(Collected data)
----

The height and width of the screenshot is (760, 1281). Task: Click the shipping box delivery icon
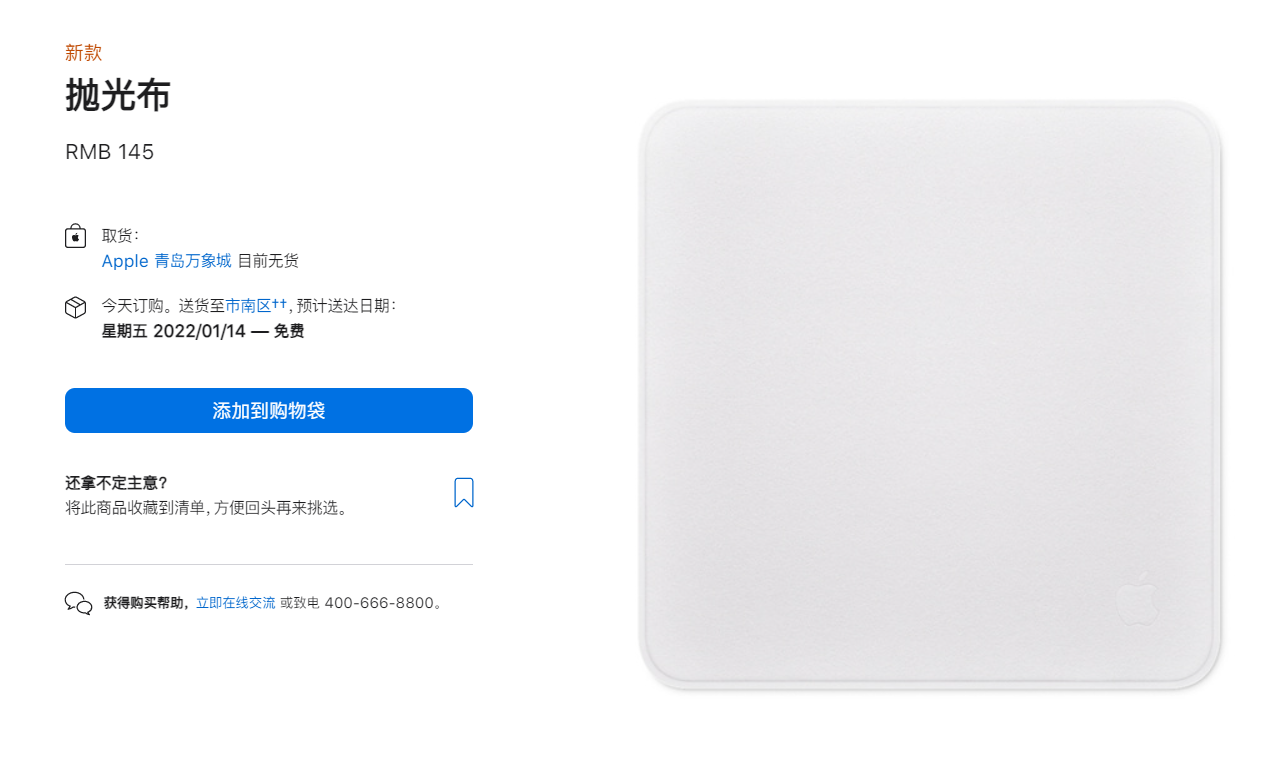(75, 307)
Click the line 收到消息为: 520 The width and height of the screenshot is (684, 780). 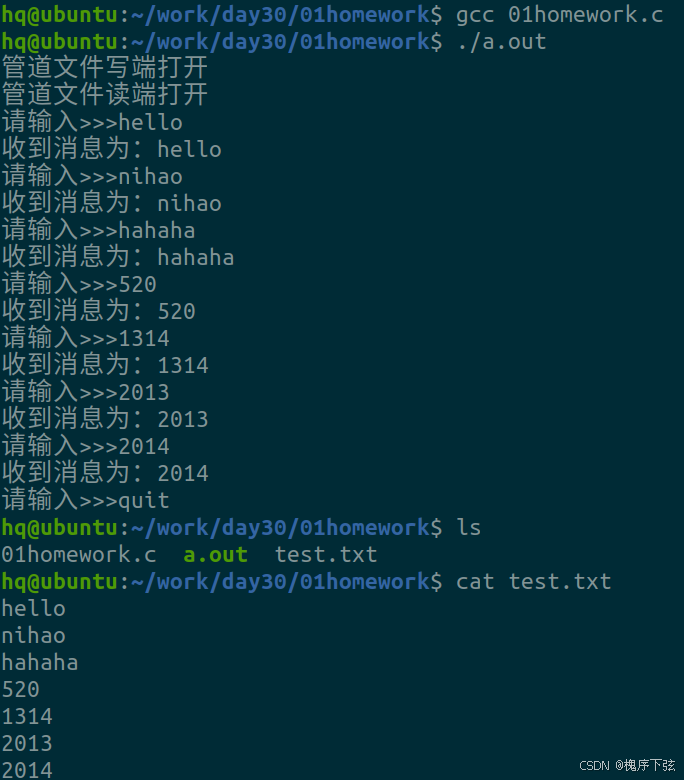pyautogui.click(x=98, y=312)
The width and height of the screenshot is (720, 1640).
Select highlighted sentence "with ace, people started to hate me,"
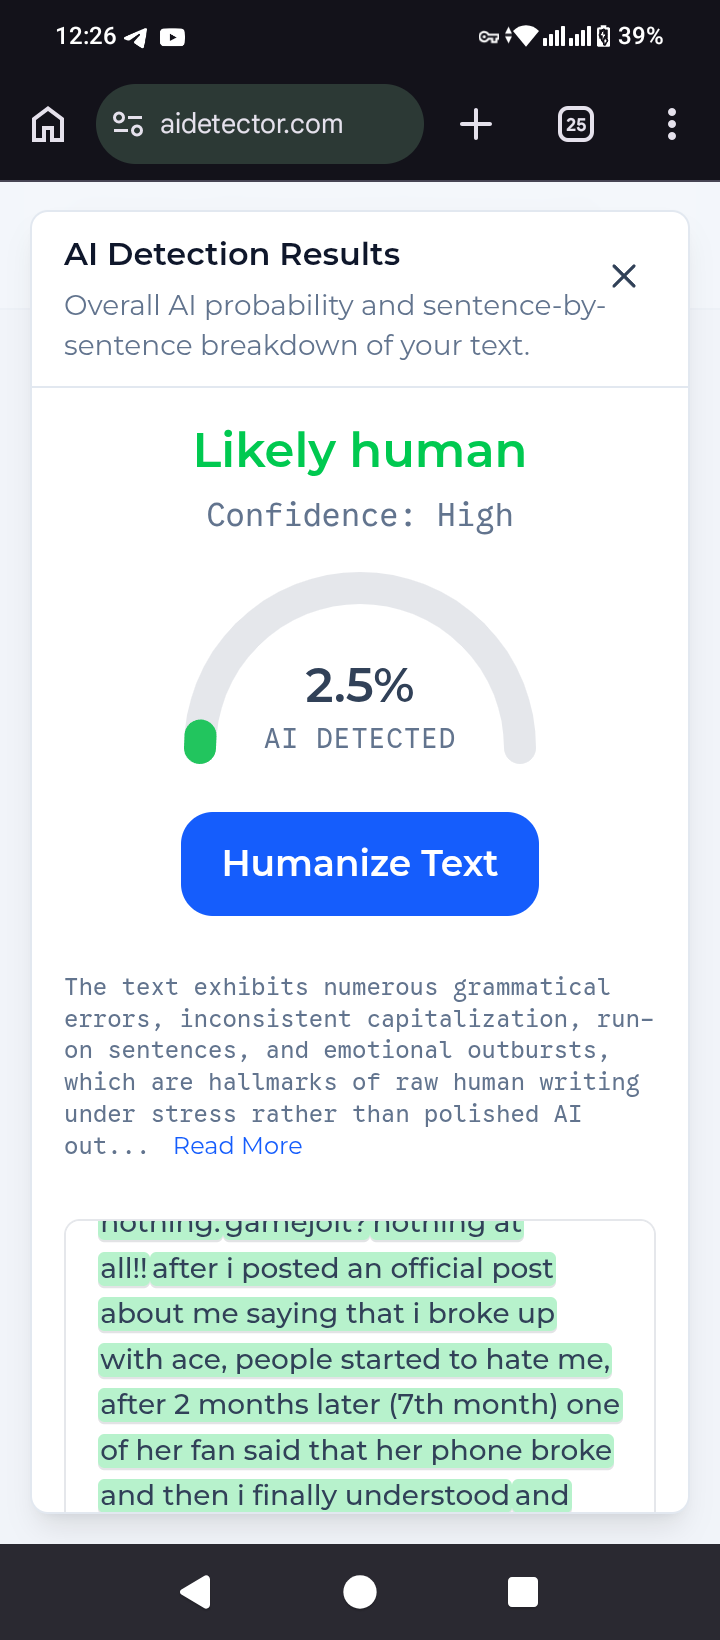coord(355,1360)
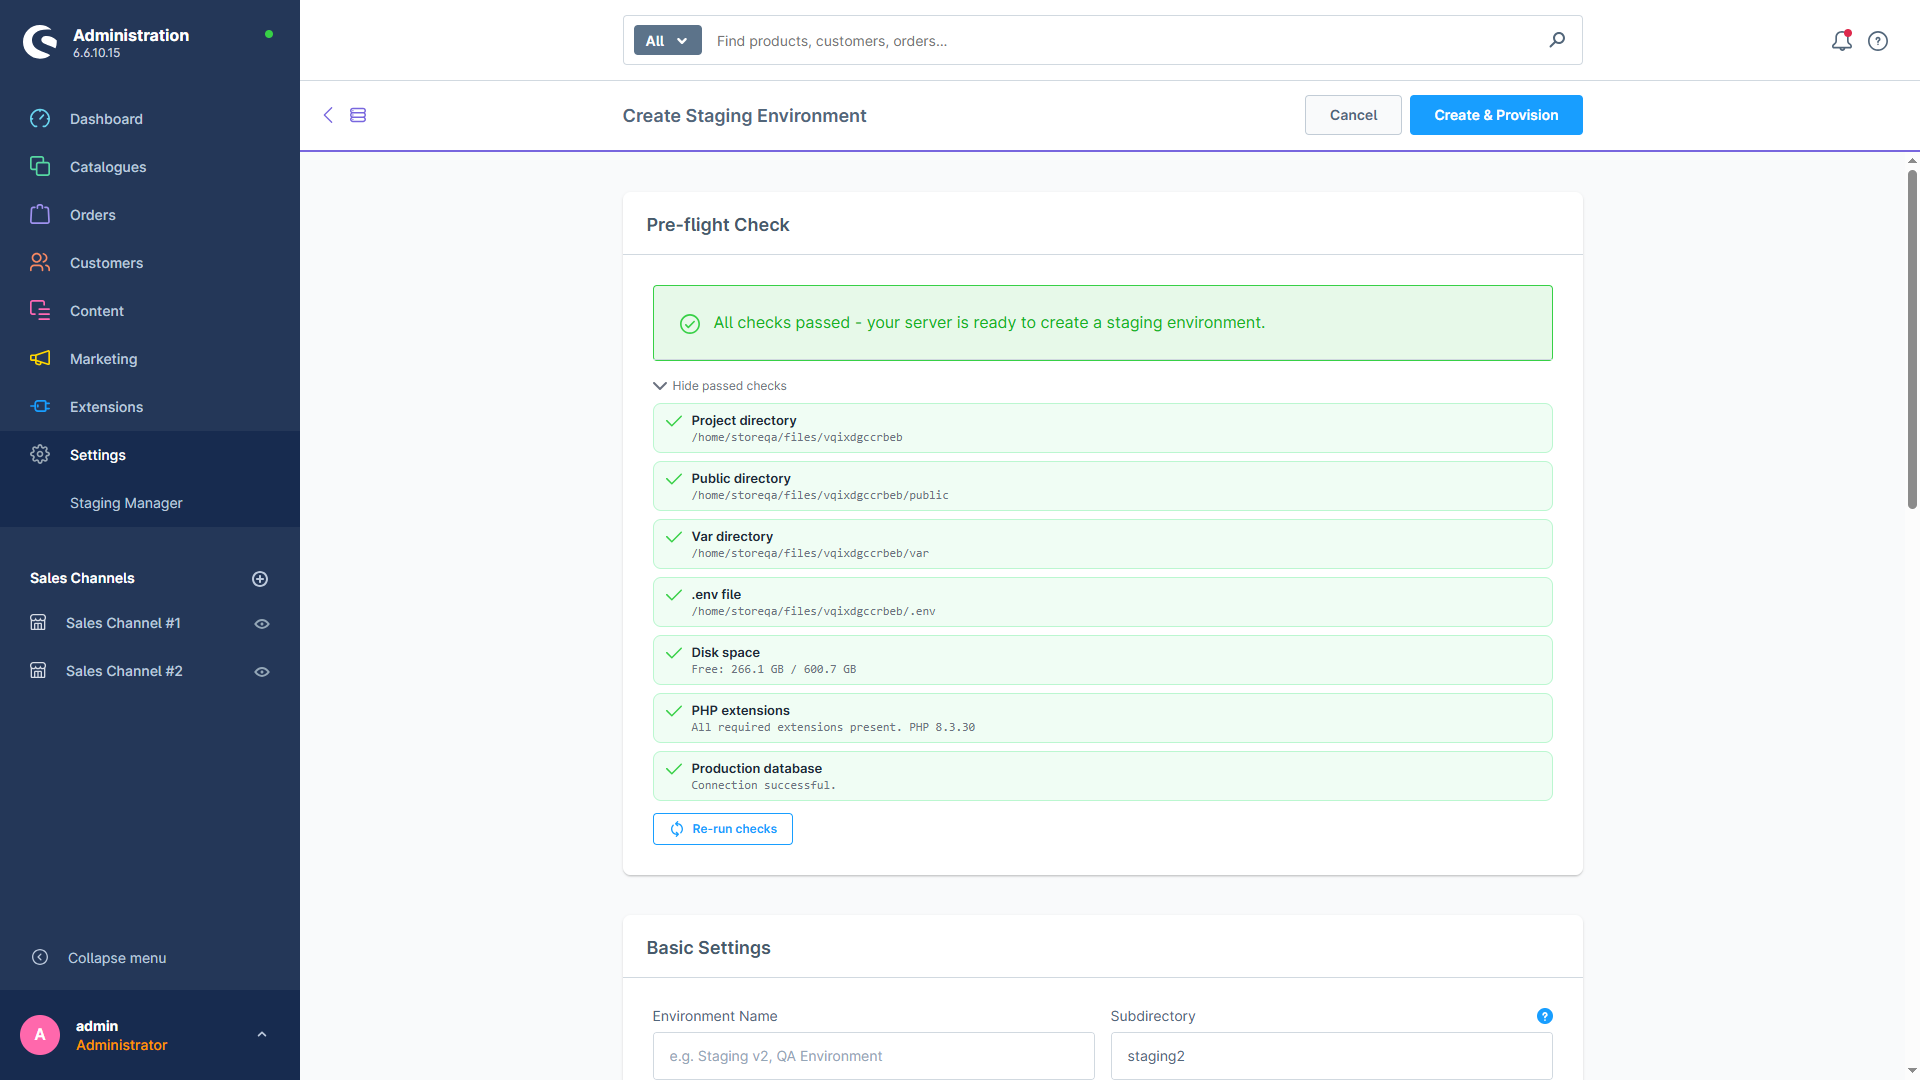The height and width of the screenshot is (1080, 1920).
Task: Open the list view icon beside back arrow
Action: point(358,115)
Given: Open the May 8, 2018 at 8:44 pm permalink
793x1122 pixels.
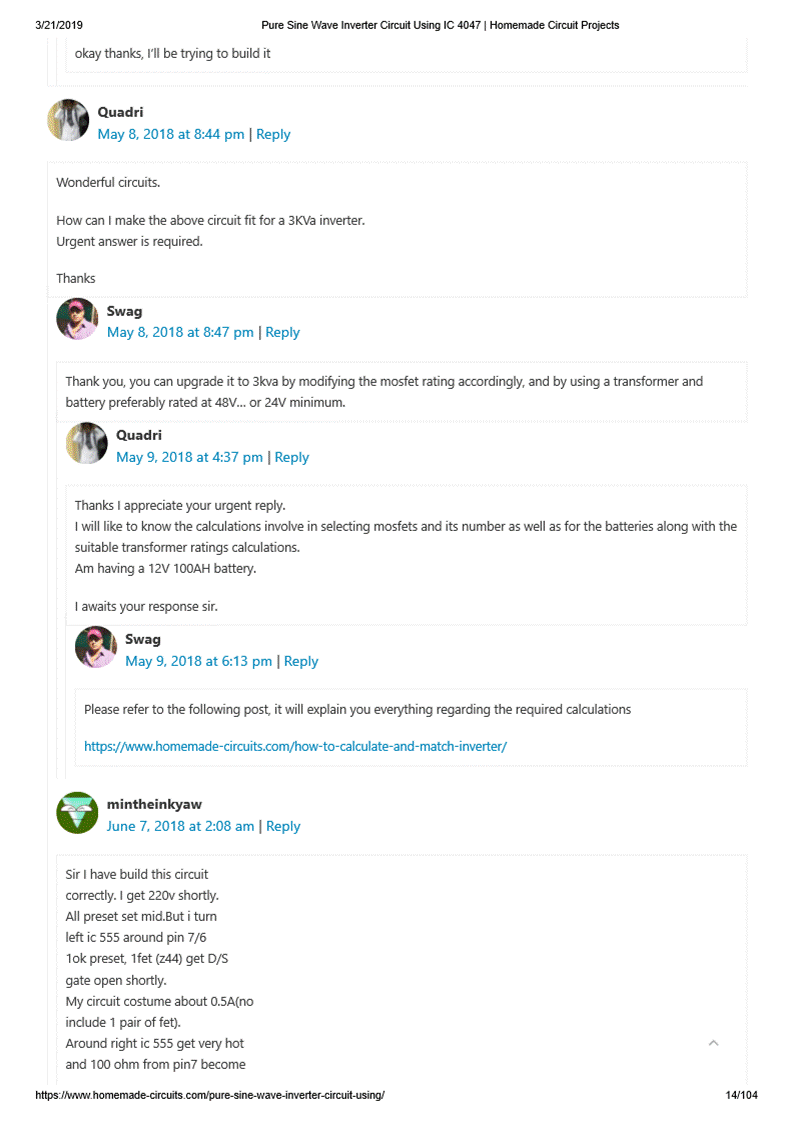Looking at the screenshot, I should click(x=171, y=134).
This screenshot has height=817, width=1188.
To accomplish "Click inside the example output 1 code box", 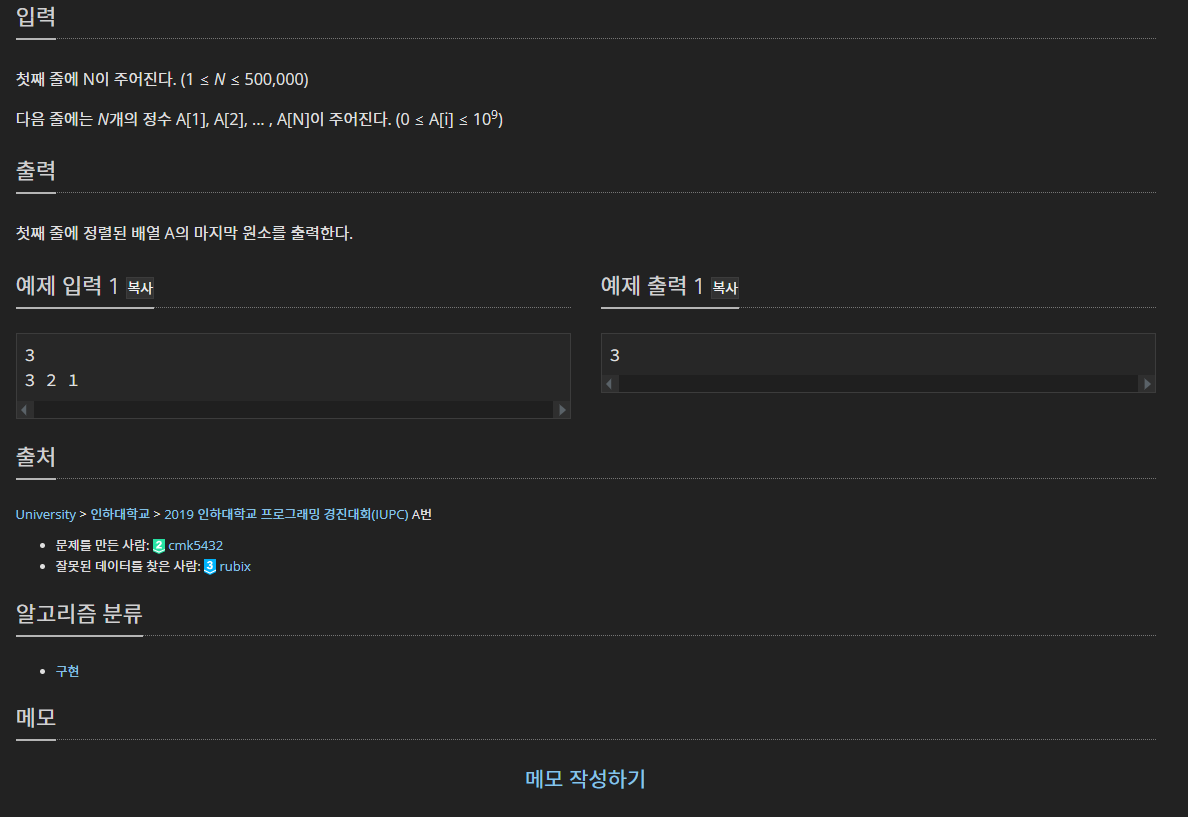I will (x=878, y=355).

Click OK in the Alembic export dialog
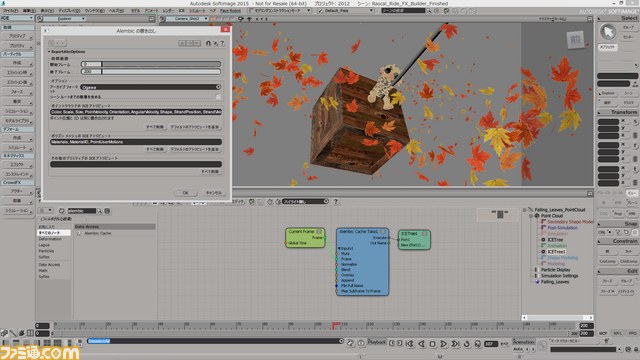coord(186,193)
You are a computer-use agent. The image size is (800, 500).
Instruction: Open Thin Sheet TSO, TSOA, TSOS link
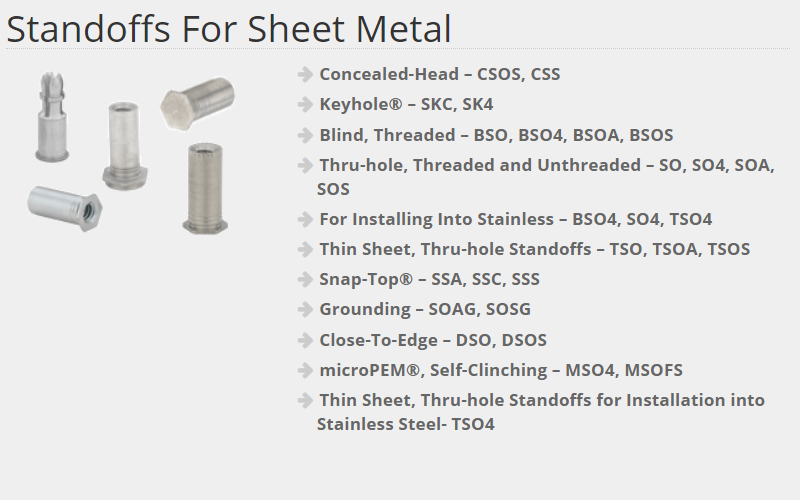[x=535, y=249]
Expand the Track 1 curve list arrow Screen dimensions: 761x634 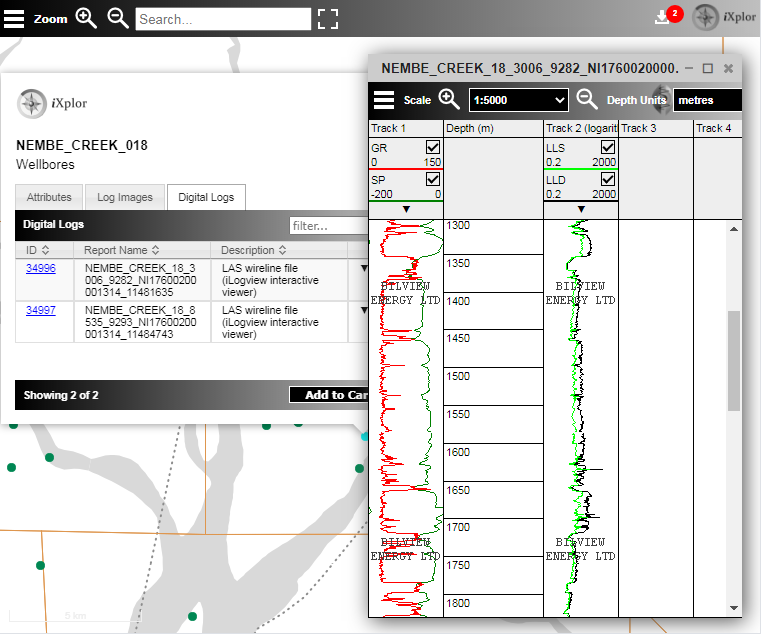406,208
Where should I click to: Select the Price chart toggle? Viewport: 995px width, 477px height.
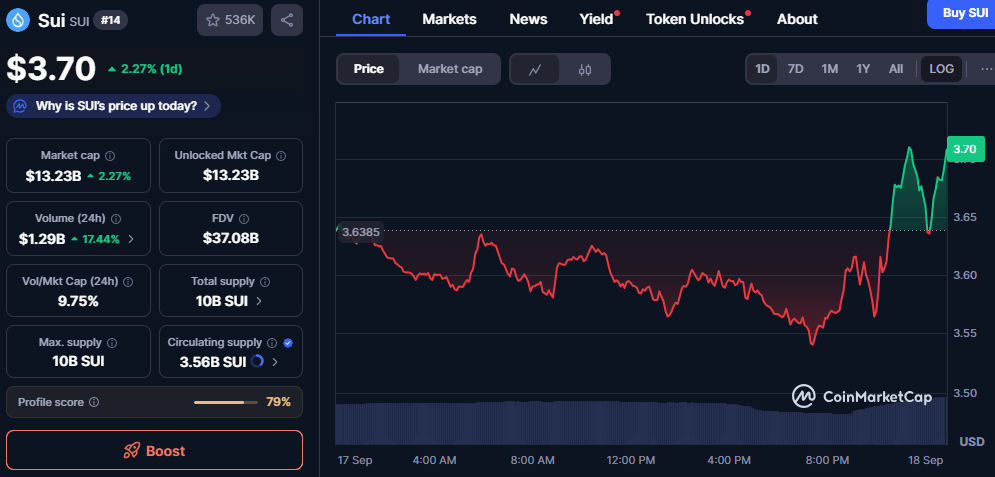368,69
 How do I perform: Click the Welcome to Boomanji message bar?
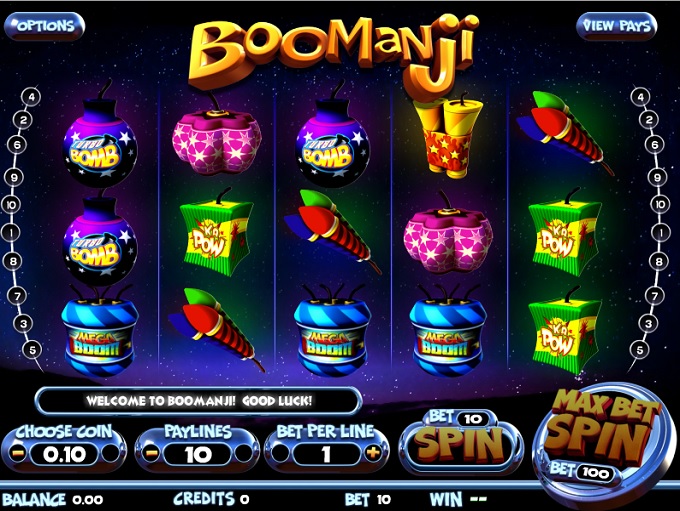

----

Reproduce, word for word, every line from the one that contains "Where should I" to the end of the data, including both ends; omit all pictures.

Where should I click to: Select the Price chart toggle? Viewport: 995px width, 477px height.
368,69
 How do I perform: Click the Welcome to Boomanji message bar?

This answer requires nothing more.